### [PROVIDED TEXT]

______________________________

Apparently the frisson of transgendery is a little too much for some frumme yidden - in between screaming bloody murder they are having several fits of the vapours, and quoting Rav Moshe Tendler, several acharonim, and a few rishonim, with gay abandon.

The poor dears.



The students at Yeshiva University are all adults, and unlike regular goyishe university students, are not at school for the marvelous opportunities for sex, drugs, and rock and roll. Any sex, drugs, and rock and roll they engage in is almost certainly far away from campus in any case.
[And none of the YU men I have met impress me as in any way obsessed with sex, drugs, and rock and roll.]

I must doubt that the professor's particular gender issue has any bearing on the subject she teaches, or affects the ability of her students to absorb the material. And as far as I can tell, the professor in question has no intention of somehow magically becoming a priest in the third temple, and does not have a matchmaker on retainer.


I would therefore respectfully suggest that the hysterical frumme yidden mentioned above should come right out and admit that they are sexually farklempt themselves, having probably hoped that the professor in question would express a physical interest in them. Either that or something else deep within their own sexuality is twisting their knickers.
IF that is NOT the case, I fail to see how it is any of their business what gender he was before, or what gender she is becoming now.
Take pill, boys, and breathe.

12 comments:

e-kvetcher said...

饮食男女 ?

Spiros said...

Will she also be appearing at the Encore Karaoke Lounge?

______________________________

### [STATED GOAL 1]
Quote the blog post from "Apparently the frisson" up to and including "with gay abandon.".
### [STATED GOAL 2]
In the blog post, which rabbi is named as being quoted by the objectors?

______________________________

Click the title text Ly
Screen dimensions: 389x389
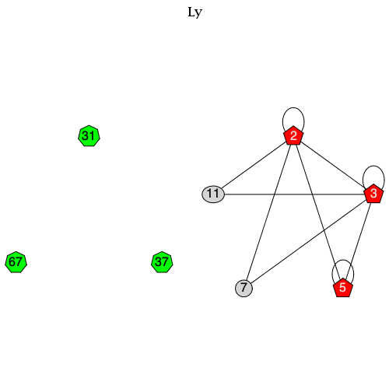194,12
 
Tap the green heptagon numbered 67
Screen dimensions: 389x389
16,262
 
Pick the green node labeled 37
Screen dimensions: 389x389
162,262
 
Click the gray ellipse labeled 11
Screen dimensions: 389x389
213,194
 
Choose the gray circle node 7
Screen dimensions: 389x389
244,289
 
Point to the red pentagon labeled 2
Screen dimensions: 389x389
293,136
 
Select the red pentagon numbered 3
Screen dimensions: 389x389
373,193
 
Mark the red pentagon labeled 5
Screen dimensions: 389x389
342,288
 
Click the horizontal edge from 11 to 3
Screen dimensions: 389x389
292,194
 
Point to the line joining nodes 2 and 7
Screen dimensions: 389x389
268,212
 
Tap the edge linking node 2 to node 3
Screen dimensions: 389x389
333,164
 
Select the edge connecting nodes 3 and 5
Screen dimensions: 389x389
358,240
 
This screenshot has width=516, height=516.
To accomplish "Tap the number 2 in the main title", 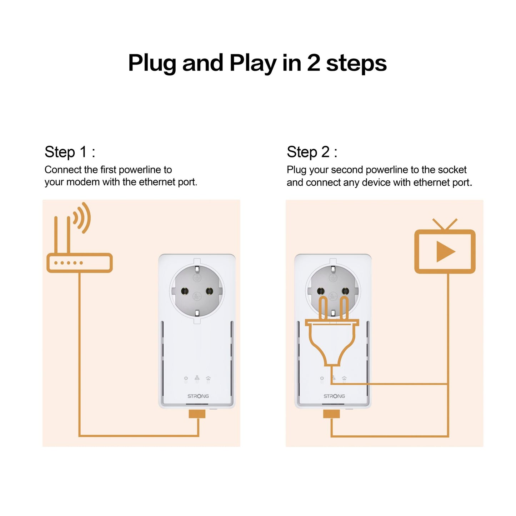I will [313, 63].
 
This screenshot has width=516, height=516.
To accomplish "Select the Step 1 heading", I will [70, 152].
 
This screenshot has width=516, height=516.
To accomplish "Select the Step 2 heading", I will [312, 152].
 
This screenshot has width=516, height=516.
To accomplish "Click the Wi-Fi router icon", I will [79, 263].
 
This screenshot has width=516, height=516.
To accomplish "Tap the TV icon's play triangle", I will [445, 251].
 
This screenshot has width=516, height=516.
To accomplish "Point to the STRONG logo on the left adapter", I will [198, 396].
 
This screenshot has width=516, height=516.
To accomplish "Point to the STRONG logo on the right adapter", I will [334, 396].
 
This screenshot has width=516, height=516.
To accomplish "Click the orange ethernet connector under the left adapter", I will [197, 414].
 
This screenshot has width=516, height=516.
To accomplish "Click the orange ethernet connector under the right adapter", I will [331, 414].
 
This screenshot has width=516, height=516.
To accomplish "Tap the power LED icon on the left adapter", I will [186, 378].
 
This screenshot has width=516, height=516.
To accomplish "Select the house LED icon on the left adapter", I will [208, 378].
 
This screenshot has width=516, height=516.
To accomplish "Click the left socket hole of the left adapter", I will [185, 291].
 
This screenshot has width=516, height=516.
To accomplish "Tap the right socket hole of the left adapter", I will [209, 291].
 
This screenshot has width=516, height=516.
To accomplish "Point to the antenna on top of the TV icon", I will [445, 224].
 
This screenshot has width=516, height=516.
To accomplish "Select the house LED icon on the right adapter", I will [344, 378].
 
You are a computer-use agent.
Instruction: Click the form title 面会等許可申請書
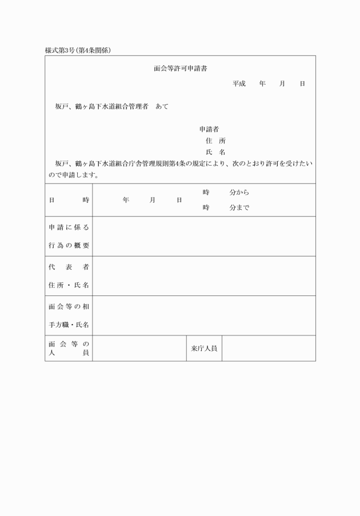tap(180, 69)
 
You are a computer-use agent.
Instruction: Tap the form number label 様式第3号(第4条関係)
tap(78, 50)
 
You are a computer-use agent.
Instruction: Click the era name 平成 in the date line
tap(238, 84)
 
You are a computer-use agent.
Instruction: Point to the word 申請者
tap(209, 130)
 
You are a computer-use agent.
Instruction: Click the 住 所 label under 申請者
tap(215, 141)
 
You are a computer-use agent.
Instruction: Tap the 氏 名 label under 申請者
tap(215, 152)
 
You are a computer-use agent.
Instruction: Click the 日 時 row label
tap(69, 200)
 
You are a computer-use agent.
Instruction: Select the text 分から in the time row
tap(239, 192)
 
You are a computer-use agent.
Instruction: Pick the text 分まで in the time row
tap(239, 208)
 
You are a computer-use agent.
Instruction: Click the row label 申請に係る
tap(69, 227)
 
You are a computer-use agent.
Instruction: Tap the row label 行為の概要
tap(69, 246)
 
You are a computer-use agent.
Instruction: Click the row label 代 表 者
tap(69, 267)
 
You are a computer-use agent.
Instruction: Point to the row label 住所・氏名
tap(69, 285)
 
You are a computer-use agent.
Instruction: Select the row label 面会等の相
tap(69, 307)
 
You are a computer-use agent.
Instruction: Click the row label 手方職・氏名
tap(69, 325)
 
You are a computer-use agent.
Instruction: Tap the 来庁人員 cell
tap(203, 348)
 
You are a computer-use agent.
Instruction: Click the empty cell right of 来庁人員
tap(269, 348)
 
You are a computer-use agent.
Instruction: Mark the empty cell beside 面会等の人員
tap(139, 348)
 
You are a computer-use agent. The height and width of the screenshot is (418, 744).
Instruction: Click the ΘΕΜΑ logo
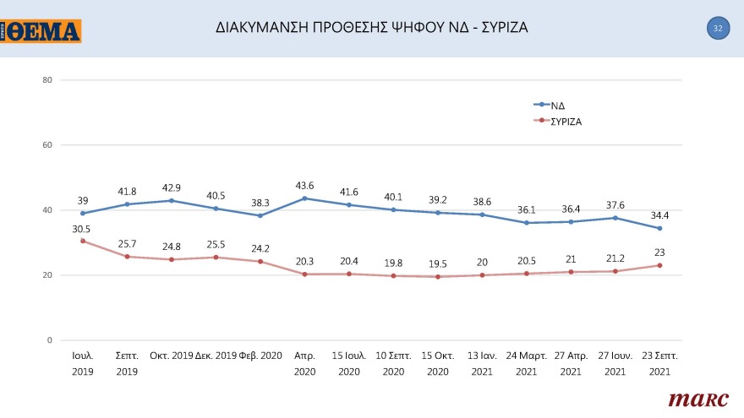tap(41, 31)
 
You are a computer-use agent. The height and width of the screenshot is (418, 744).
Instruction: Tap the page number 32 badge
tap(717, 28)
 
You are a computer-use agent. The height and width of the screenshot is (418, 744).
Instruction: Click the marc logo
tap(692, 399)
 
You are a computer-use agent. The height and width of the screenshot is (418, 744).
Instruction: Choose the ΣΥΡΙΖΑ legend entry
tap(566, 121)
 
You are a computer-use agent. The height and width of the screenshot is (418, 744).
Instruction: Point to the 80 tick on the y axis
tap(47, 80)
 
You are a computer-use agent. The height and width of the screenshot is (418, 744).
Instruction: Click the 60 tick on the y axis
tap(47, 145)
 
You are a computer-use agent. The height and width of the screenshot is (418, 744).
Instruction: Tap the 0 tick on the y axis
tap(50, 340)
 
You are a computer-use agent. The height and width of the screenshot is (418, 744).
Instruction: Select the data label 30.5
tap(82, 228)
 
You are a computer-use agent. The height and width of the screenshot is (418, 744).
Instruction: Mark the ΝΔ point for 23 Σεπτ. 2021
tap(659, 228)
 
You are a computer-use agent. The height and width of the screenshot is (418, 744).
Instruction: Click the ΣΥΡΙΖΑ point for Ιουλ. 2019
tap(83, 241)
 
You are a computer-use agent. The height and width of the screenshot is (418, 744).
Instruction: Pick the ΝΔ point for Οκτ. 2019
tap(172, 200)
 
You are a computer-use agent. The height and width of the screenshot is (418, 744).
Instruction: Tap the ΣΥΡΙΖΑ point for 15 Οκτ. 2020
tap(438, 277)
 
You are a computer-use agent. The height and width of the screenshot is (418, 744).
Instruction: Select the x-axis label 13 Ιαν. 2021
tap(482, 363)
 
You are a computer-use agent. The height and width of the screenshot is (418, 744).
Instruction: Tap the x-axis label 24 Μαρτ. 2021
tap(526, 363)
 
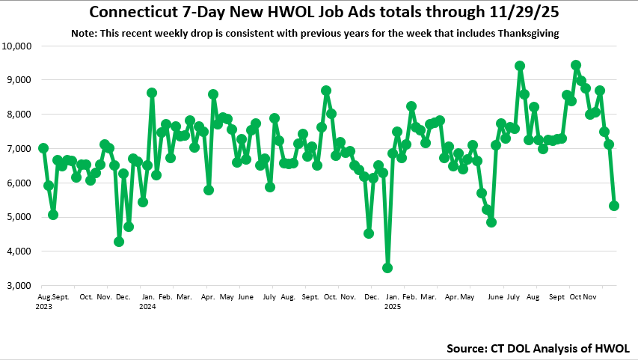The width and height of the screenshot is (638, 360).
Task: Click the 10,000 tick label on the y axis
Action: point(17,46)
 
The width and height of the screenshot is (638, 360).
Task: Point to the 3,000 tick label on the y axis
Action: point(19,286)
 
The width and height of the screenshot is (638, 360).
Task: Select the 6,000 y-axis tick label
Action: point(19,183)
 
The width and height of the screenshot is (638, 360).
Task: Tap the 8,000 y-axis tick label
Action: point(19,115)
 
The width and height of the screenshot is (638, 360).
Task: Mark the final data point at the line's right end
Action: point(614,206)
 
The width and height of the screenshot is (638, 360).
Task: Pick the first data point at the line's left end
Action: point(43,148)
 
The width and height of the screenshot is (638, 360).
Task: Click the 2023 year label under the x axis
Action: point(43,306)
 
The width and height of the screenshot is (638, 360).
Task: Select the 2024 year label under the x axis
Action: point(147,306)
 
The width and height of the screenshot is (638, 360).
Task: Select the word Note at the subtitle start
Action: point(83,34)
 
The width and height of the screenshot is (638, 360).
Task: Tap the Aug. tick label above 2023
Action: point(43,297)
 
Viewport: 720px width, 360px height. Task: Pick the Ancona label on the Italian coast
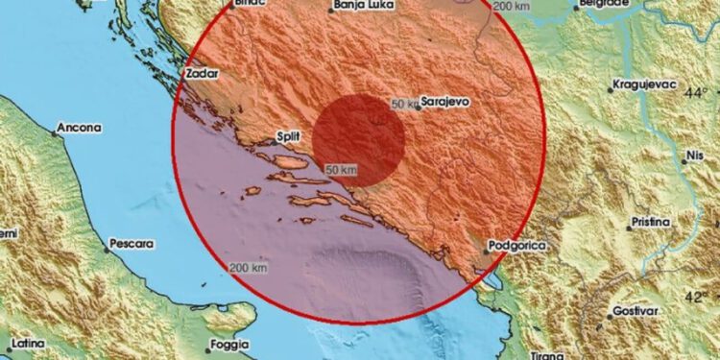tap(80, 127)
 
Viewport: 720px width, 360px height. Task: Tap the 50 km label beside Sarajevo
tap(406, 104)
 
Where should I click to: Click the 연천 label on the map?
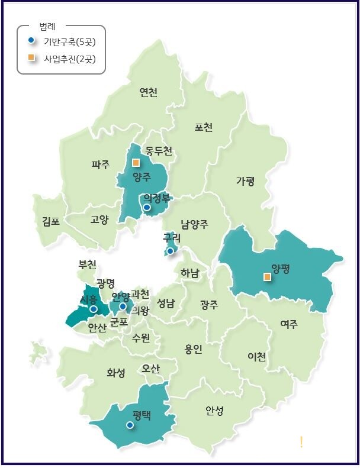[x=148, y=92]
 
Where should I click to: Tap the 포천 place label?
[x=203, y=127]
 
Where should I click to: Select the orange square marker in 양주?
[x=136, y=162]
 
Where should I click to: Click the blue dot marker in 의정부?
[x=147, y=208]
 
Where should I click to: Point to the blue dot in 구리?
[x=170, y=251]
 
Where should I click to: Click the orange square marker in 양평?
[x=267, y=276]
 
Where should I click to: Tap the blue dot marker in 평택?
[x=130, y=425]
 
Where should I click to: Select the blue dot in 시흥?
[x=94, y=309]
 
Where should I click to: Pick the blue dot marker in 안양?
[x=123, y=306]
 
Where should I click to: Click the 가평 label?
[x=245, y=181]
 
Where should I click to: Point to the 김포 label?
[x=51, y=221]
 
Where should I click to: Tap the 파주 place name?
[x=101, y=164]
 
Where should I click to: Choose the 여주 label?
[x=289, y=324]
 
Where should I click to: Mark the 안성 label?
[x=214, y=410]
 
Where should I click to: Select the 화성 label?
[x=116, y=373]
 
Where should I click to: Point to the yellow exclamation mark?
[x=301, y=441]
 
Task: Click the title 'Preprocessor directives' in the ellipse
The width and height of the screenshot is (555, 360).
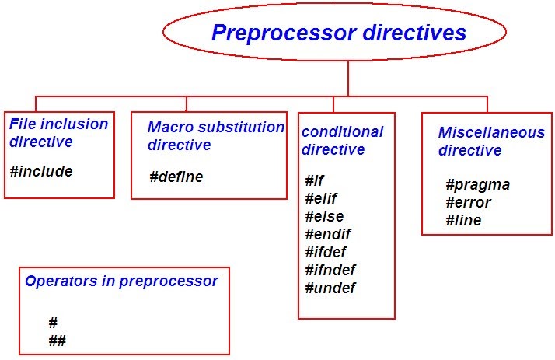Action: point(339,33)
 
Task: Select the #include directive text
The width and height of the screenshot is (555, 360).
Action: point(41,171)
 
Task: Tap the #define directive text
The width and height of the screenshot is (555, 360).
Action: point(176,177)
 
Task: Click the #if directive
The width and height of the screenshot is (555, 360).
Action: point(314,180)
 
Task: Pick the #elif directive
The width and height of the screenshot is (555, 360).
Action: point(320,198)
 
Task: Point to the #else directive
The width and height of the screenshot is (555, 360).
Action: point(323,216)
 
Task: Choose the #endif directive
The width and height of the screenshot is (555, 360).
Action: point(327,234)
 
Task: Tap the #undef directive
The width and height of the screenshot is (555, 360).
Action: point(330,288)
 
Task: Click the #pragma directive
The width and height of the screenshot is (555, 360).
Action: point(477,184)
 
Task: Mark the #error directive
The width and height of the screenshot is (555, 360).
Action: point(468,202)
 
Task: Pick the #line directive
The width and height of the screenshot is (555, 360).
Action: point(463,220)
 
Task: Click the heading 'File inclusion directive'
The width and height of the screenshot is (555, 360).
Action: point(58,132)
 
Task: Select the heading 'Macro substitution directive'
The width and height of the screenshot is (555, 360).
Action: point(215,135)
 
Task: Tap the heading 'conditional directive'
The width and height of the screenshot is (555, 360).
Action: point(342,140)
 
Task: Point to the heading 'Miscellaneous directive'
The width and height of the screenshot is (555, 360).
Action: point(490,141)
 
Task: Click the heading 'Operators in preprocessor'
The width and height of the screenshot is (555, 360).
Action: point(121,281)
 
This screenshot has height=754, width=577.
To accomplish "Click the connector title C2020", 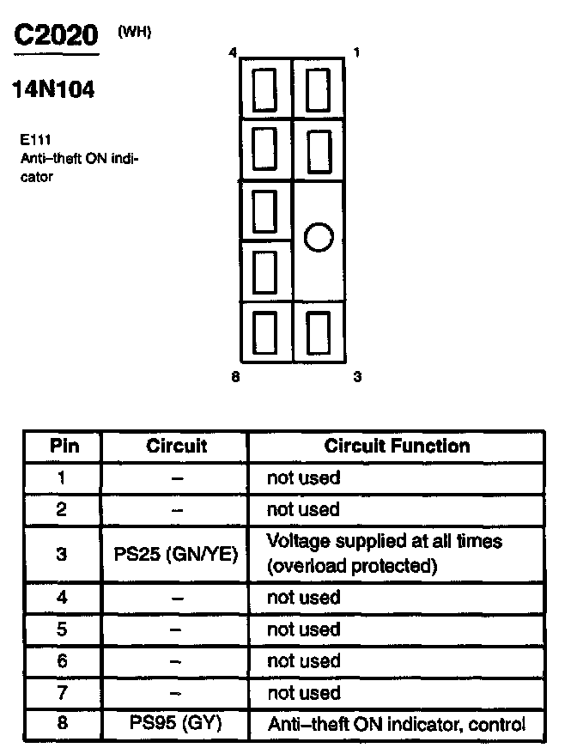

______________________________

### [CORRECT RESPONSE 1]
Apparently the frisson of transgendery is a little too much for some frumme yidden - in between screaming bloody murder they are having several fits of the vapours, and quoting Rav Moshe Tendler, several acharonim, and a few rishonim, with gay abandon.

### [CORRECT RESPONSE 2]
Rav Moshe Tendler